Of the 24 hospitals, 20 contributed to the models. At 4 hospitals, no infants were resuscitated.
Excludes 1 infant lost to follow-up
Excludes 23 infants lost to follow-up
Excludes 62 infants lost to follow-up
Excludes 82 infants lost to follow-up
Excludes 115 infants lost to follow-up
Model estimation did not converge
Average rate among infants born at 25–26 weeks (89.2%) used as reference
For births at 23 weeks, if all hospitals achieved the rate of antenatal corticosteroid exposure observed among resuscitated infants at 25–26 weeks, a 7.1% (95% CI 5.4–8.8%) absolute increase in survival, from 33.3% to 40.4%, was projected. The projected effect on survival without severe impairment at 23 weeks was a 6.4% (95% CI 4.7–8.1%) absolute increase, from 25.2% to 31.6%. The precision of the effect of reducing discordance at 22 weeks was limited by the small sample at this gestational age (n=22 resuscitated infants exposed to antenatal corticosteroids). For births at 22 weeks, the projected effect of increased antenatal corticosteroid use was a 2.1% (95% CI −1.9–8.4%) increase in infant survival, which was not statistically significant; the estimated effect on survival without impairment could not be determined due to small numbers that precluded model convergence. At 24 weeks’ gestation, rates of discordance were similar to those at 25 and 26 weeks and so outcomes were not projected to change.
DISCUSSION
In a study of live births at U.S. medical centers participating in the NICHD Neonatal Research Network, we found discordance in the provision of antenatal corticosteroids and resuscitation at the earliest gestational ages that was associated with survival and survival without impairment. The discordance was most pronounced for infants born at 23 weeks’ gestation.

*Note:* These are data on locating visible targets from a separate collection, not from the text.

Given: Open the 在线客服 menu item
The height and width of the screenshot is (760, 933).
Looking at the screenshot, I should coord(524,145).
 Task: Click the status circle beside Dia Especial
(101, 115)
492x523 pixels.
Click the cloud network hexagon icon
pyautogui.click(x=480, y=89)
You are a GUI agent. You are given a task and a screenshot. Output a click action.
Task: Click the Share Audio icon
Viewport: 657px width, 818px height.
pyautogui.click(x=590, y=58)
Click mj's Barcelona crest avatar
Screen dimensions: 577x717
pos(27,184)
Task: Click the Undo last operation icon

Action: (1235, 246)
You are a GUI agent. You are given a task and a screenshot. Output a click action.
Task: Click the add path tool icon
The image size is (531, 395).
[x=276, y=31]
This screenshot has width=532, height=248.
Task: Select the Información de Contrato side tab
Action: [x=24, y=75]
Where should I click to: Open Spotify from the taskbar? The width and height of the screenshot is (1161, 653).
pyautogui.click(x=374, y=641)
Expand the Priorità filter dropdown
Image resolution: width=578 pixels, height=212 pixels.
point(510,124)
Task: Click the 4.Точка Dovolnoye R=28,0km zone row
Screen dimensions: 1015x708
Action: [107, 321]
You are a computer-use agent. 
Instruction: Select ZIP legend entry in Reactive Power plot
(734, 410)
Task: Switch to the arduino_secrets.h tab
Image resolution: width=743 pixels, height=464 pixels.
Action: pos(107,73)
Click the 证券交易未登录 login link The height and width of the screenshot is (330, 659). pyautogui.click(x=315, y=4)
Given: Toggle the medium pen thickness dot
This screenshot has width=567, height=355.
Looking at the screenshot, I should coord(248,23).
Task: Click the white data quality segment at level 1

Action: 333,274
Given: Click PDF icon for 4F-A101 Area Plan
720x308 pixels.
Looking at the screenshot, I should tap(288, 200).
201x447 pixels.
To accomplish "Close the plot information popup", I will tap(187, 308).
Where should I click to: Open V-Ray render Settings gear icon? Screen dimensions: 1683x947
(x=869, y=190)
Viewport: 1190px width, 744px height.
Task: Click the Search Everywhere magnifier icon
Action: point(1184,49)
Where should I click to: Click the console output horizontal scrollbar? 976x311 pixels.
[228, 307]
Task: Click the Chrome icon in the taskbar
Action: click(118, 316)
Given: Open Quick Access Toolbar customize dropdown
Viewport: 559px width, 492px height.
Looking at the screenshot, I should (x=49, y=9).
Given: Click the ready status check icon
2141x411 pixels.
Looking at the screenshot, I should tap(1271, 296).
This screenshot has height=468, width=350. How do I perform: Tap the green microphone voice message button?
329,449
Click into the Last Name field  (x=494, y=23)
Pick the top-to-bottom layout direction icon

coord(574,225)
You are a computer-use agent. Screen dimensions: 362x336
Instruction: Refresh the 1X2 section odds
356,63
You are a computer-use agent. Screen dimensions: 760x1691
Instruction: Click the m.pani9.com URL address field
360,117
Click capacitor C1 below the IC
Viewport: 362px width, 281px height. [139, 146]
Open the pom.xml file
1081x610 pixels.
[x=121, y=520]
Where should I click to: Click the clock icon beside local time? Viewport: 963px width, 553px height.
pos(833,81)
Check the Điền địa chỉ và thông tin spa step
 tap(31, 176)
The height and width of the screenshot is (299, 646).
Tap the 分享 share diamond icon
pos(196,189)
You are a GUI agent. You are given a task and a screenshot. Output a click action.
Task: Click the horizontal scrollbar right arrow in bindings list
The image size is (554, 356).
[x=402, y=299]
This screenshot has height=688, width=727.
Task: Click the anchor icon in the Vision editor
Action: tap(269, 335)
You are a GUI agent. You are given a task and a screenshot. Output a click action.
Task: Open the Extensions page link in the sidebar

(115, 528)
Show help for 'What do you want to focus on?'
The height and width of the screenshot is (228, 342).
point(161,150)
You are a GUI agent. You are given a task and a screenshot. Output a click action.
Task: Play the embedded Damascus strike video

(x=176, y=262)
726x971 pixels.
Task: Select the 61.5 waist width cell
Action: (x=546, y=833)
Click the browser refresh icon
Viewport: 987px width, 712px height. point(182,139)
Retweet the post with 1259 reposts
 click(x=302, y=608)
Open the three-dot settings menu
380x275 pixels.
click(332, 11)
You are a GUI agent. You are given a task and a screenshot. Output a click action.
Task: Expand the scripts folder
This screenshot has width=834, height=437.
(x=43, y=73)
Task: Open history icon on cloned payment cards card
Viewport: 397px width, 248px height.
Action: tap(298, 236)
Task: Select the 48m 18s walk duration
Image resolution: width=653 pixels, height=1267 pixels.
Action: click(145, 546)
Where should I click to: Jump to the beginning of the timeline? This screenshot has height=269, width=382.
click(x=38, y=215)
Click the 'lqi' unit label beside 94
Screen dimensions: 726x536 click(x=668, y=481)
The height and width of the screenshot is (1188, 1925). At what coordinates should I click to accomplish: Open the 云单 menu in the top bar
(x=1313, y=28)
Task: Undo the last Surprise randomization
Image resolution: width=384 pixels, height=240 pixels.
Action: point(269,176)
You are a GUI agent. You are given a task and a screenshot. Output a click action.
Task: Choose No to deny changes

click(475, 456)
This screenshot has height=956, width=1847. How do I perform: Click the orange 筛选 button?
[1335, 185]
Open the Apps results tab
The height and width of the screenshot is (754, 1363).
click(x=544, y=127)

The provision of antenatal corticosteroids with no subsequent resuscitation, as occurred in 2.0% of live births, may represent appropriate, on-going evaluation of the goals of care. However, where postnatal care is directed at prolonging life, non-provision of antenatal corticosteroids, as occurred in 12.7% of cases, may represent a missed opportunity. It is possible that treatment with antenatal corticosteroids was intended in some cases but not provided due to a lack of time to administer the medication. We did not have information available on the length of time between when a pregnant woman arrived at the hospital and birth. However, we observed that many births at 22 and 23 weeks’ gestation that were not exposed to antenatal corticosteroids were exposed to antibiotics during the birth hospitalization and before the time of birth, and that the rate of such antibiotic use was similar across gestational ages. Other studies have suggested that antenatal corticosteroids may have physiologic benefits to the infant, such as through decreased intraventricular hemorrhage, after only several hours.17, 18 Our findings raise the question of whether rates of antenatal corticosteroid provision among resuscitated infants at these early gestations could feasibly be increased. Our study shows that, particularly for births at 23 weeks, such an increase may improve infant survival and survival without impairment.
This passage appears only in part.